“The findings of Harris et al. suggest that ISR holds great promise. Patients await a non-drug treatment for insomnia that brings relief as rapidly as medication. Clinicians in the community look forward to more widely applicable ISR-like procedures that can be implemented at home, without expensive and complicated sleep technology, by non-sleep experts. This stunning demonstration by Harris and colleagues should serve as a challenge to the field to create the next generation of non-pharmacological treatments for insomnia.”
– Spielman AJ; Glovinsky PB. What a difference a day makes. SLEEP 2012;35(1):11-12.
People with chronic insomnia often worry excessively about their sleep. This has been shown to be due to negative conditioning: frequent difficulty falling asleep or struggling to get back to sleep leads to worry/anxiety about sleep and alertness at bedtime. Because falling asleep is a passive event, people who “try harder” to fall asleep become less likely to fall asleep. A 2013 study by the CDC found that over 9 million Americans turn to prescription sleeping pills most nights, and the use appears to be on the rise. Untold millions are spent annually on other “remedies” for insomnia: alcohol, antihistamines, etc.
Cognitive Behavioral Therapy
The most effective non-drug treatment for chronic insomnia is Cognitive Behavioral Therapy (CBTi). The CBTi procedure is a multi-component and multi-visit. The traditional areas of focus with CBTi are:
- sleep restriction (limiting time in bed)
- stimulus control (associating the bed with sleep)
- relaxation (calming the body and mind)
- cognitive restructuring (addressing negative attitudes/beliefs)
- sleep hygiene (sleep/wake habits)
While effective, improvement in sleep with CBTi is usually not rapid. Also, the availability of trained CBTi therapists is limited.
Intensive Sleep Retraining
Sleep research from Australia in 2007 and 2012 found that a behavioral technique called “Intensive Sleep Retraining” (ISR) can help people with chronic insomnia equally as well as traditional CBTi in a fraction of the time. Specifically, the 2012 study compared ISR to the most supported component of CBTi: stimulus control (associating the bed with sleep).
In the ISR research, the research subjects with chronic insomnia were partially sleep deprived for a night, then asked to try to fall asleep every 30 min in a laboratory, starting and ending at their normal bedtime (all night – all day). For each sleep trial, the subjects were given 20 minutes to fall asleep, then woken after a few minutes. Subjects were asked if they think they fell asleep, then told whether or not they fell asleep. This procedure was repeated every 30 minutes, all night and all the next day.
ISR gave a person with chronic insomnia the experience of falling asleep over and over, essentially allowing them to “learn” how to fall asleep by practicing falling asleep, repeatedly, in a relatively short period of time. The ISR technique worked through behavioral conditioning. Ability, confidence, and awareness in sleep improved dramatically, leading about half of the “poor” sleepers to rate themselves as “good” sleepers after the 24 hour process. This improvement was the same degree of improvement as seen with the stimulus control group, and improvement was even better and longer lasting when ISR was combined with stimulus control instructions. Clearly ISR was the answer to the issue of the delay in sleep improvement with CBTi.

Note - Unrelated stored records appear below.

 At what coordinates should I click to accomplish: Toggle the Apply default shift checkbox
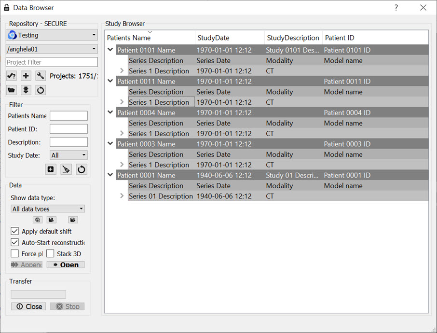[15, 232]
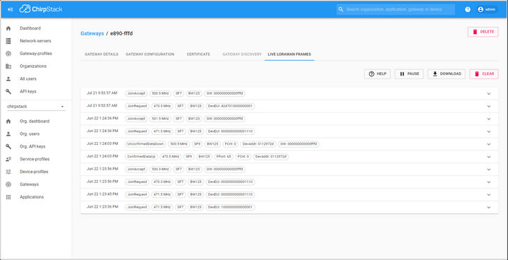
Task: Focus the search organization, application, gateway field
Action: click(x=396, y=9)
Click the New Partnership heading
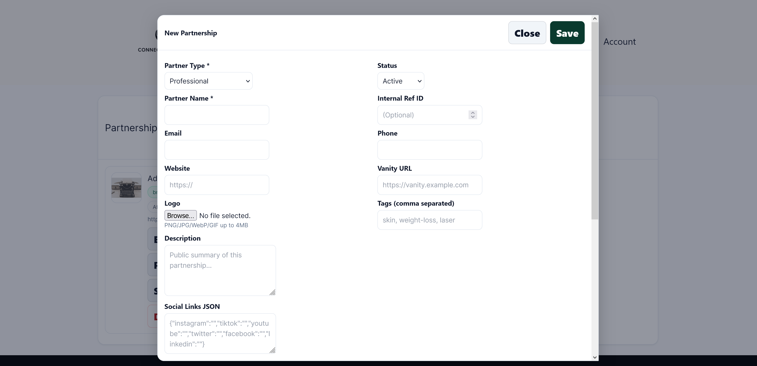The image size is (757, 366). (190, 33)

In the ISR research, sleep was measured with electrodes attached to the head (EEG), the industry standard way to measure sleep. However, the ISR procedure required a laboratory setting, was too expensive, and was too impractical to use on a large scale.
The Sleep On Cue Advantage
At home, certain behavioral methods (without electrode wires on the head) can be used to determine when sleep has occurred. For example, when we start to fall asleep, we relax and lose muscle tone, causing us to drop the book we’re reading. Some famous historical figures used this phenomenon to wake them after short naps (e.g., Thomas Edison). An even more accurate and reliable indicator of the start of sleep is when we become unresponsive to auditory tones. We have all had the experience of talking or reading to someone very sleep who, after a little while, no longer is replying back to us. This natural phenomenon is at the core of the Sleep On Cue app: faint tones are emitted, and the user gives their smartphone a slight shake. Once shakes are no longer detected following the tones, sleep has begun, and following the ISR procedure, the user is woken (the app vibrates the phone). The user is asked: “Do you think you fell asleep?”, and then given the correct answer. Repeating this process is how to do ISR at home.
But the Sleep On Cue app goes much further than the ISR research, incorporating auto-adjusting sleep training time intervals for training at just the right intensity, performance feedback to develop better awareness of sleep, and a summary graph to keep track of or share your progress. The Sleep On Cue app is also designed with a user-adjustable nap module to take the perfect, customized nap anytime.
And perhaps most importantly, sleep training with the Sleep On Cue app can be done for little or as long as desired. Most users find improvement with an occasional hour or two of sleep training around bedtime, especially following a poor night of sleep.
Two prominent sleep researchers (Drs. Spielman and Glovinsky) expressed the need for a home-based method of the powerful ISR procedure. The Sleep On Cue app is this method!